Document excerpt →
══════════

Fiberglass tape can simply be folded into a long angled strip, then pressed into the corner to adhere it to the walls. Some care is necessary to ensure to crisp, sharp corners.
For finishing inside corners, consider using prefabricated corner bead. DIYers often find this to be an easier method of finishing inside corners. Corner bead consists of narrow paper flanges attached to an L-shaped metal bead. It can be cut to length with tin snips, then simply pressed into a corner that has been coated with taping compound. When covered over with another coat of taping compound, the corner will be perfectly smooth.
Finish Outside Corners and Screw/Nail Heads
For outside corners that have already been covered with metal bead, applying tape is not necessary—just apply the mud over each face of the corner, using a drywall knife.
With the joints and corners all taped and mudded, apply a small amount of compound over each nail or screw head and smooth the surface.
Let the compound dry overnight, or longer if necessary. Clean the tools and put the lid back on the bucket of mud.
Sand, Then Apply the Fill Coat
Lightly sand the dried compound to remove any ridges and bumps. (Wear a dust mask and eye protection while sanding.) Some professionals omit sanding entirely, simply using a wallboard knife to knock down raised areas of the dried compound. DIYers, though, are more likely to need a light sanding before applying the fill coat.
It is best to use a hand sanding block; do not use a power sander on drywall. A special drywall sanding block can be mounted with fine-grit drywall sandpaper, and it accepts a threaded pole to allow you to easily sand high up on walls without a ladder.
After sanding, wipe down the wallboard with a clean cloth to remove sanding dust, then use a 10- or 12-inch knife to spread another layer of compound over the joints, feathering the edges. With this application from a wide knife, the joint areas will now be raised up nearly flush with the faces of the wallboard panels, and the tape should now be hidden under the compound.
Once dry, give the surface another light sanding. Take care not to expose the tape. Over-sanding is a common DIY mistake.
Drying time for taping compound will vary, depending mostly on humidity levels. You will know that the compound is dry when it all lightens to a uniform, white appearance. With heavy coats, this can require overnight drying, but with light coats in arid weather conditions, drying may take just an hour or so.

══════════

Problem requirements → Extend the drywall finishing instructions from the point where they end. The items after this text were taken from a different source.

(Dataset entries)

══════════

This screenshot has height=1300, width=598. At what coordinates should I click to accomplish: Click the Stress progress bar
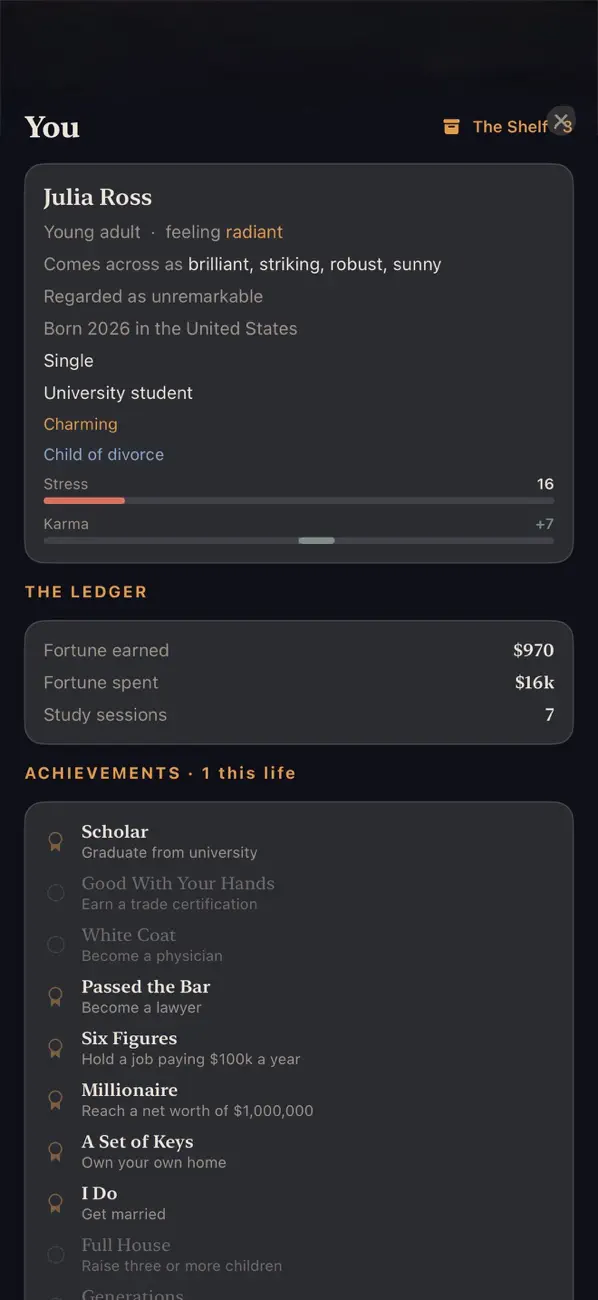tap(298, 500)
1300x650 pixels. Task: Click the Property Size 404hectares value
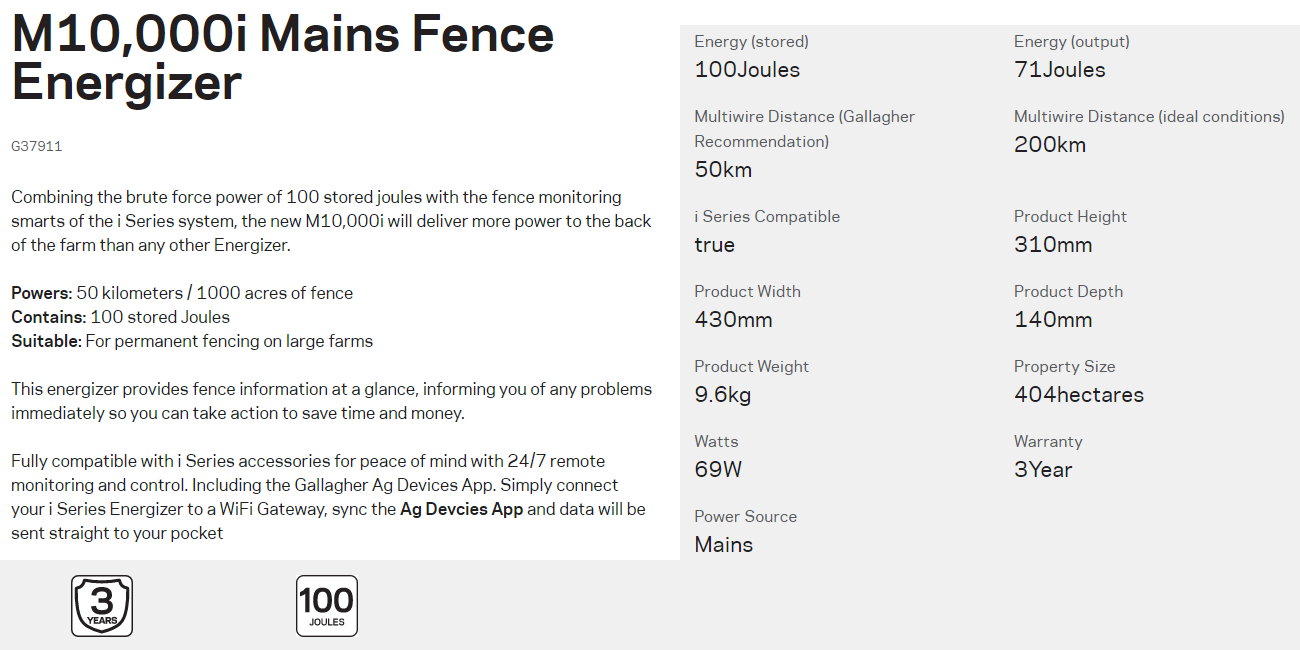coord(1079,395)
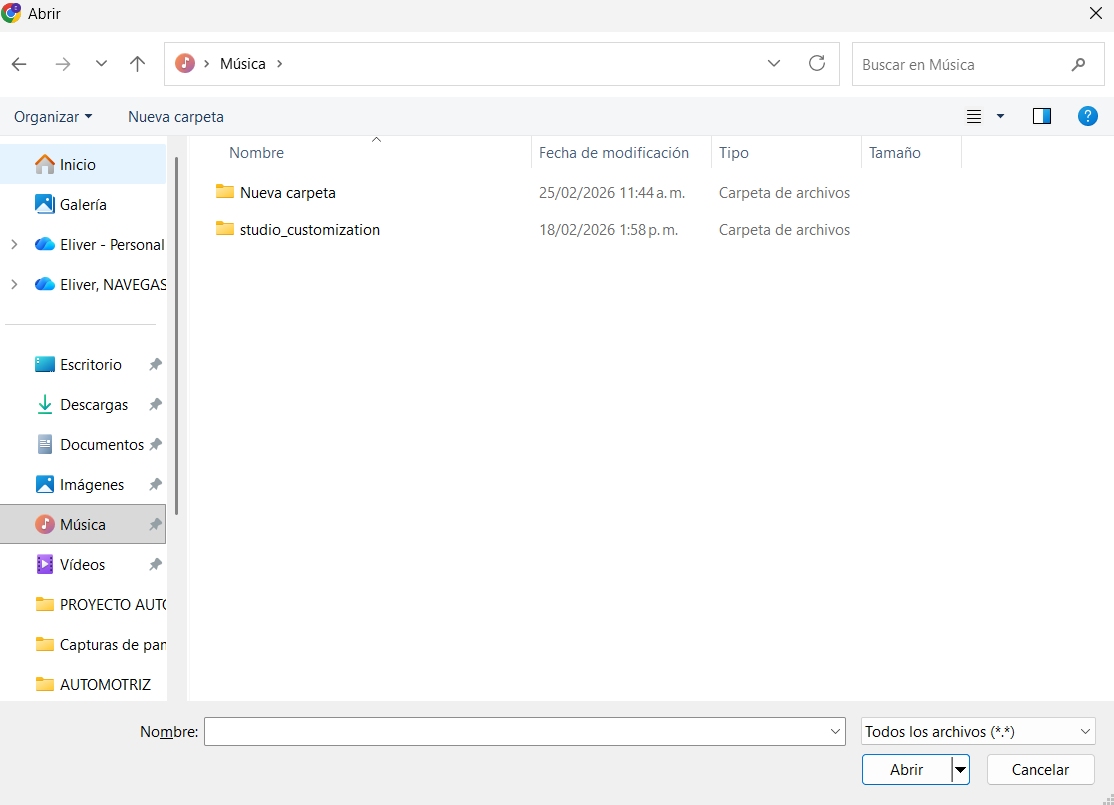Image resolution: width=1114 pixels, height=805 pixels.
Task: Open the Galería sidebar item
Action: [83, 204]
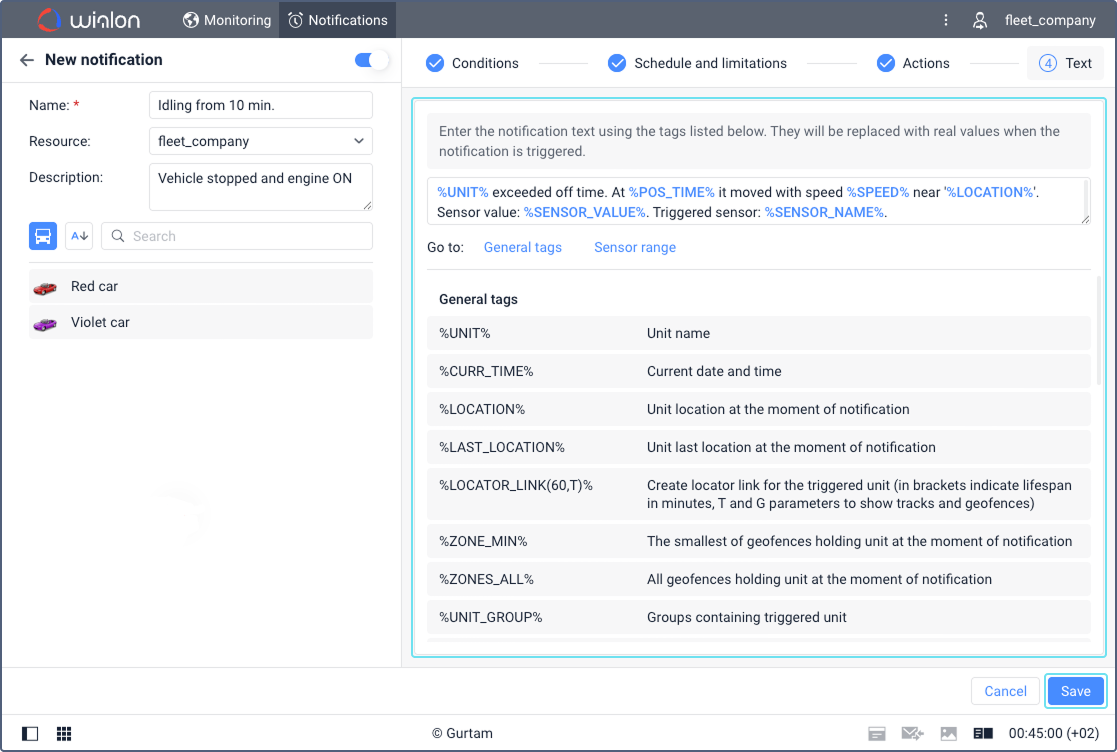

══════════

Exercise output →
Apply the Finish Coat
If you’ve taken care when applying and sanding the first coats, the finish coat should require only a very light final application of mud to create a smooth surface. Use the widest drywall knife trowel you have to apply this coat. This knife should be at least 12 inches wide; pros may use even wider drywall knives.
Some pros add a little water to the mud before the final coat (but never more than the equivalent of one pint of water to a five-gallon bucket of mud). If you do this, make sure to mix the water in thoroughly.
This very light finish coat will likely be dry within an hour or two.
Finish-Sand the Wall
Let the finish coat of compound dry thoroughly, then lightly sand the dried compound. Avoid the temptation to over-sand, as it is easy to sand down into the tape. If the finish doesn't quite meet the smoothness test, don’t be afraid to apply another thin layer of mud.
Your drywall surface is now ready to accept paint, wallpaper, or a texturizing treatment. Wipe the surfaces clean of dust before painting or texturizing the wall or ceiling surfaces.
A "wet sander" is a textured sponge designed to smooth wallboard joints without dry sanding. Wet sanders are popular among DIYers, since they eliminate sanding dust. But with wet sanders, it can be quite hard to get perfectly smooth seams without waves and without dissolving and removing too much of the dried mud. Most people get better results by dry sanding, which is relatively easy once you learn the technique of proper mud application.